Автор, критикует взгляды Н.Г. Александрова (Право и законность в период развернутого строительства коммунизма. М.: Госюриздат, 1961.) и С.С. Алексеева (Механизм правового регулирования в социалистическом государстве. М.: Юрид. лит., 1966) по вопросу о МПР, поскольку: во-первых, они якобы изобилуют аргументами технического порядка; во-вторых, сама по себе теоретико-правовая основа МПР весьма зыбкая.

Скажем сразу, мы полагаем, что совершенно нет никаких научных оснований для того, чтобы подводить под сомнение необходимость и реальность такого правового феномена как «механизм правового регулирования» (МПР). Если мы, условно говоря, сегодня его «отменим», завтра придется к нему возвратиться. Ну, а то, что якобы имеет место изобилие аргументов технического порядка, то ничто не мешает их замене на более приемлемые. Как говорится, дело за предложениями. Но что ещё обращает на себя внимание? Ссылка на то, что ранее все задачи правового регулирования общественных отношений успешно решались советским государством и до появления понятия МПР, с использованием таких простых правовых средств, как нормы, составляющие фундамент интеллигибельного термина «МПР», является несостоятельной. Она всего лишь подтверждает тот факт, что понятие «МПР» рождалось и развивалось вместе со всей правовой          советской системой, сначала его «фундаментом»  как правовые средства выступали правовые нормы, но потом постепенно стали появляться и другие правовые средства. Кроме того, необходимо иметь в виду следующее.

Во-первых, то, что хотя МПР как правовой феномен в законодательном материале «не прописан», т.е. отсутствует, тем не менее, он объективно существует в нашем правовом бытии, хотим мы этого, или нет.

Во-вторых, надо иметь ввиду, что С.С. Алексеев, например, всегда, особенно в последние годы жизни, в рамках общей теории права с должной строгостью различал два уровня подхода:

-«общую теорию аналитического уровня, в основном касающуюся догмы права;

-общую теорию инструментального уровня – теорию, основанную на инструментальном подходе и призванную с опорой на весь комплекс правовых средств освещать более глубокие пласты правовой материи, в связи и в динамике всех её элементов, её специфическую логику и особенности как институционального образования, её структуру, свойства, механизмы, функционирование, направления и типы правового воздействия на жизнь общества.» [8;101]

И в этом смысле МПР как научная категория является весьма эффективным средством познания права, его действия и регулятивных свойств.

[Записи, выбранные из коллекции]
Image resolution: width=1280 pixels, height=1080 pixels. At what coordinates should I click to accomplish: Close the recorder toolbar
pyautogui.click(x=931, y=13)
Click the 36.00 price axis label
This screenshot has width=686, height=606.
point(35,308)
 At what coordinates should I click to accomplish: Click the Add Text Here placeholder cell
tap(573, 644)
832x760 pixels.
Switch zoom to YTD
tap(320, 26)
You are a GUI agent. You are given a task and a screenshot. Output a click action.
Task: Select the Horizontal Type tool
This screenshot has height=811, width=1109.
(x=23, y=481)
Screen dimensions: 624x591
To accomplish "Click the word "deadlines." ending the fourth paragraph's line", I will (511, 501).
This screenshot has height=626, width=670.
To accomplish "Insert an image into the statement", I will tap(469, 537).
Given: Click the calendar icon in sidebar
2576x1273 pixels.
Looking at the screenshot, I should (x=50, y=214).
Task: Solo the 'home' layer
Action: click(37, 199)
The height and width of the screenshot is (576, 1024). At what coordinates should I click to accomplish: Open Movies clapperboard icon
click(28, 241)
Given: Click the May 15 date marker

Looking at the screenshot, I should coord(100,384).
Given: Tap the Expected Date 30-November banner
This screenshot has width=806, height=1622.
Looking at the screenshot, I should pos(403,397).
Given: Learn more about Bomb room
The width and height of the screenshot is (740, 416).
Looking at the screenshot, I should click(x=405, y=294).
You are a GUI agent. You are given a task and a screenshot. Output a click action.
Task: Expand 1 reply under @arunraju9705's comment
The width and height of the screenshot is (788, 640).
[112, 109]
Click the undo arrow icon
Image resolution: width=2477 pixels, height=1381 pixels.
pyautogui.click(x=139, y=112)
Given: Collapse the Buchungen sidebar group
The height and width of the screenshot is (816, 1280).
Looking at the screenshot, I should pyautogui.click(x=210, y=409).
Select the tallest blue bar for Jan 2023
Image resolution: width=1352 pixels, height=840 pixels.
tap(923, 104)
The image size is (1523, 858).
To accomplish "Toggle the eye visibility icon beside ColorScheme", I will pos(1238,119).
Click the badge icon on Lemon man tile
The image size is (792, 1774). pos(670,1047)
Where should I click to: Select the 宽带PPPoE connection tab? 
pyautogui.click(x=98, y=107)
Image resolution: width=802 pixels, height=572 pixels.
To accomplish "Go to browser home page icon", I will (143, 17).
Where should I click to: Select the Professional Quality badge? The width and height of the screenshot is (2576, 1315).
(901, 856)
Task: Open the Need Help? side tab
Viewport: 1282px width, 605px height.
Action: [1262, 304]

> [Что нужно сделать]:
a – Ответьте на вопросы по тексту о механизме правового регулирования:
(i) Чьи взгляды на МПР критикует автор, упомянутый в самом начале?
(ii) Что сначала выступало «фундаментом» понятия МПР как правовые средства?
(iii) Сколько уровней подхода в рамках общей теории права различал С.С. Алексеев?
b – Перепишите, пожалуйста, без изменений часть текста о механизме правового регулирования, начиная со слов «Во-вторых, надо иметь» и заканчивая словами «и регулятивных свойств.».
Перечень здесь никакой роли не играет.

> [Ответы к заданиям]:
a –
(i) Н.Г. Александрова и С.С. Алексеева.
(ii) Правовые нормы.
(iii) Два: общую теорию аналитического уровня и общую теорию инструментального уровня.

b –
Во-вторых, надо иметь ввиду, что С.С. Алексеев, например, всегда, особенно в последние годы жизни, в рамках общей теории права с должной строгостью различал два уровня подхода:

-«общую теорию аналитического уровня, в основном касающуюся догмы права;

-общую теорию инструментального уровня – теорию, основанную на инструментальном подходе и призванную с опорой на весь комплекс правовых средств освещать более глубокие пласты правовой материи, в связи и в динамике всех её элементов, её специфическую логику и особенности как институционального образования, её структуру, свойства, механизмы, функционирование, направления и типы правового воздействия на жизнь общества.» [8;101]

И в этом смысле МПР как научная категория является весьма эффективным средством познания права, его действия и регулятивных свойств.